[Saved data entries]
* * * *
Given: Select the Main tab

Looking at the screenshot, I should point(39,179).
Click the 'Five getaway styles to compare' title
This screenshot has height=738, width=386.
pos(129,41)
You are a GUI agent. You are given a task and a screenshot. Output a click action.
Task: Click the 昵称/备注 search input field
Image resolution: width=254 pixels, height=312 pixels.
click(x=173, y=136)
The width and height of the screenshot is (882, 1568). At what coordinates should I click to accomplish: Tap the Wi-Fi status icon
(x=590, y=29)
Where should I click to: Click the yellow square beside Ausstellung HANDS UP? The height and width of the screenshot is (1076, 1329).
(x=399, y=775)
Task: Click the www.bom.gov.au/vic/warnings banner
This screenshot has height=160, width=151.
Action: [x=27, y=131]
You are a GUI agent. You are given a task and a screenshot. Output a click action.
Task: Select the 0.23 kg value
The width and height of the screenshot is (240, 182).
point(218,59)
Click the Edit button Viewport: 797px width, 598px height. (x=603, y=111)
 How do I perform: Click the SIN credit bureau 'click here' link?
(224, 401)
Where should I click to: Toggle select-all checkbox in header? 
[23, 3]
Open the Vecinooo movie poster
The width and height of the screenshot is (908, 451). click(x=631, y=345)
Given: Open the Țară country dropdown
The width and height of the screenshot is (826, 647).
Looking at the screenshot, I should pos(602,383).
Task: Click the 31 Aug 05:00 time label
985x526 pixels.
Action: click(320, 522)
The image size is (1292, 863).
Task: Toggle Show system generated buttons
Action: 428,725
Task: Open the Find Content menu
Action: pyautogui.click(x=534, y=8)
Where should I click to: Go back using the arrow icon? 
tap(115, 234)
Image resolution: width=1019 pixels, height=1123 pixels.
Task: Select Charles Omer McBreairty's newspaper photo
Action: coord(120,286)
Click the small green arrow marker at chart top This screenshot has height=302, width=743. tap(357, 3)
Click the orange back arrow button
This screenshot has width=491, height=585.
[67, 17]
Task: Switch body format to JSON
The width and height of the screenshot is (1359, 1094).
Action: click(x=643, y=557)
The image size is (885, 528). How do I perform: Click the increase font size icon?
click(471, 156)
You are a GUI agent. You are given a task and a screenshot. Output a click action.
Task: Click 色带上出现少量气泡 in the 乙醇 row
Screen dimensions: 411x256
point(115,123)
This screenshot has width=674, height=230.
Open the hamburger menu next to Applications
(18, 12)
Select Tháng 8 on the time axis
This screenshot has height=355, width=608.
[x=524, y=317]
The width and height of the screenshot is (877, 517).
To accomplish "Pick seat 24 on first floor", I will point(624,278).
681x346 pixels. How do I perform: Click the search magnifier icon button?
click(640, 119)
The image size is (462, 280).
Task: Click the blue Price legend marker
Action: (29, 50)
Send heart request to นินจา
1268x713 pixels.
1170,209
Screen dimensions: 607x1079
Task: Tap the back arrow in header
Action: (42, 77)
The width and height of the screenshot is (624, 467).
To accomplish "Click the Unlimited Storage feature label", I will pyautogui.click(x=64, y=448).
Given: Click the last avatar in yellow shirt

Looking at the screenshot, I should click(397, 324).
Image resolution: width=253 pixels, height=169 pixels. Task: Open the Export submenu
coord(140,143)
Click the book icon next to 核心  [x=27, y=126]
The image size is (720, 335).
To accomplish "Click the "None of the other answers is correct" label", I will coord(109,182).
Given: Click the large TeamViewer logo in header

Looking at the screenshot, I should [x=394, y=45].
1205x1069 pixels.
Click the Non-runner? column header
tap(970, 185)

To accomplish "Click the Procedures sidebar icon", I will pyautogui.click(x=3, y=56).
* * * *
The task:
Can you write out the lines above, from the first one through the one containing "Task: Click the 昵称/备注 search input field", exactly as they appear and nothing more?

Solution for this task:
Given: Select the Main tab

Looking at the screenshot, I should point(39,179).
Click the 'Five getaway styles to compare' title
This screenshot has height=738, width=386.
pos(129,41)
You are a GUI agent. You are given a task and a screenshot. Output a click action.
Task: Click the 昵称/备注 search input field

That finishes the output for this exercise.